CALABAR — THE Cross River State Government has given out N16 million to 378 communities as royalties and dividends of their partnership with the forestry commission in forest resource management.
Flagging off the forestry commission year 2003 royalty payment to the communities in which 20 of the them were presented with their cheques, the state governor, Mr. Donald Duke urged communities in the forest zone to join hands with government to preserve the environment “because the future generation needs to be aware of the potentials of the forest.”
Duke told them to be dogmatic and serious about the crusade in “curbing the unnecessary felling of wood which is unfair for children yet unborn,” adding that the state government will be passionate and stop at nothing to see that the commission enforces its work.

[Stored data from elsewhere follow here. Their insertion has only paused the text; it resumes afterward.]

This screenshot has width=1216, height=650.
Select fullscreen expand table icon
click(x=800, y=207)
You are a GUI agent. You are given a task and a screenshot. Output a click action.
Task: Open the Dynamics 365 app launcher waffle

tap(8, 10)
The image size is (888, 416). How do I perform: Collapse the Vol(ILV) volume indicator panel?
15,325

He said he could not imagine how the environment would have “looked like if our forebears had exploited them by felling all the tress thereby giving place to erosion to destroy the area and render them homeless,” saying that they should be grateful to the Almighty God because loggers do not have interest in their development but only in destroying the forests.

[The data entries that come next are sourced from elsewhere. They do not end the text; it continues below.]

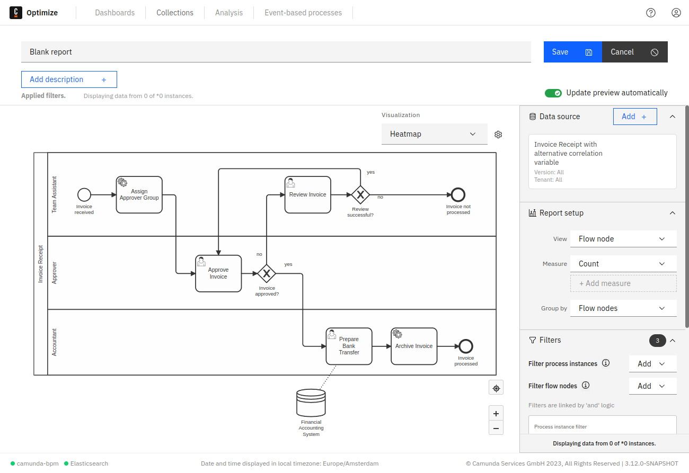Switch to the Collections tab
This screenshot has height=473, width=689.
175,12
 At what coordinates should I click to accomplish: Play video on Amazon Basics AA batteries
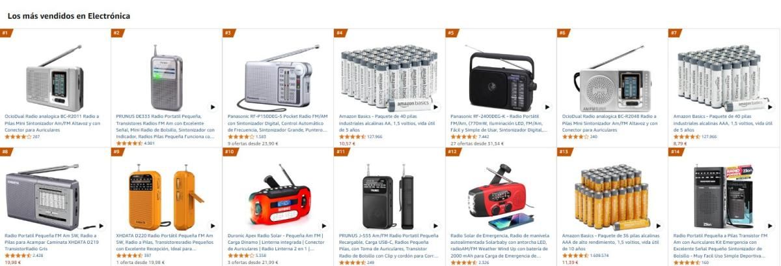coord(435,107)
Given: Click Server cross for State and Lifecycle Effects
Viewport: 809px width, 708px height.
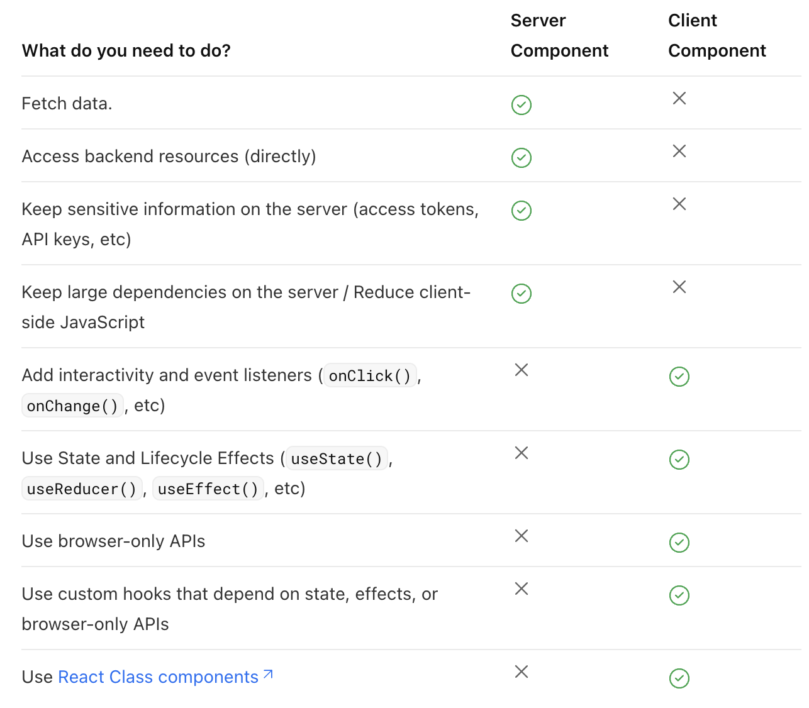Looking at the screenshot, I should (x=522, y=453).

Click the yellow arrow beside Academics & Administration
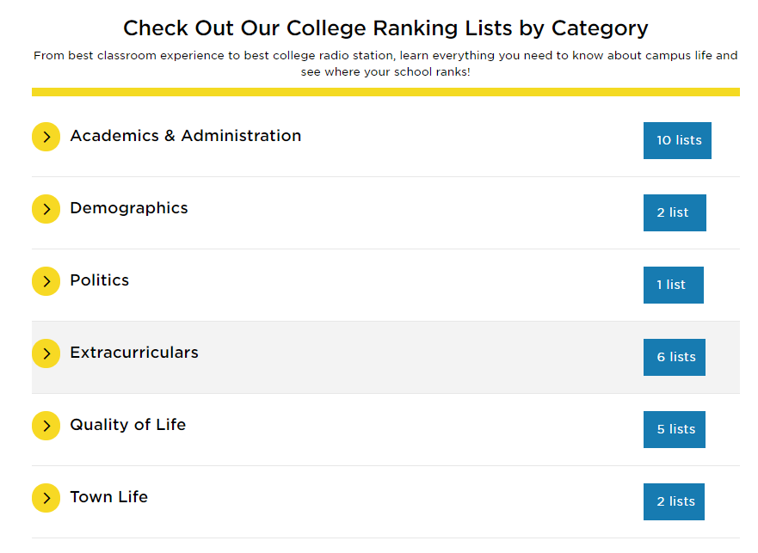click(x=46, y=137)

On his part, Chairman of the Cross River State Forestry Commission, Mr. Boniface E. Archibong explained that the royalty paid the communities were derived from wood felled legally from the forest. He said the “community is entitled to 70 per cent of the proceeds while government is entitled to 30 per cent when wood is extracted legally from a community's forest.
Extraction from
government forest reserve is shared on the basis of 50/50 per cent between community and government while extraction from government plantation is shared on 80/20 per cent ratio between government and the community.
Archibong disclosed that the formula resulted in the build-up of N16,880,235 million for the year 2003, which was disbursed to 378 communities across the state, adding that the commission which was established in 1999 has developed and maintained 3,909 hectares of teak plantation across the state, 343 km of road side planting along major highways and 178.5 hectares of open space planting.
He further stated that the commission had in 2004 established 1.500 hectares of teak plantation across the state and also embarked on urban beautification projects and open space planting in Calabar, Ugep, Ikom, Ogoja, Obudu and the Ranch Resort.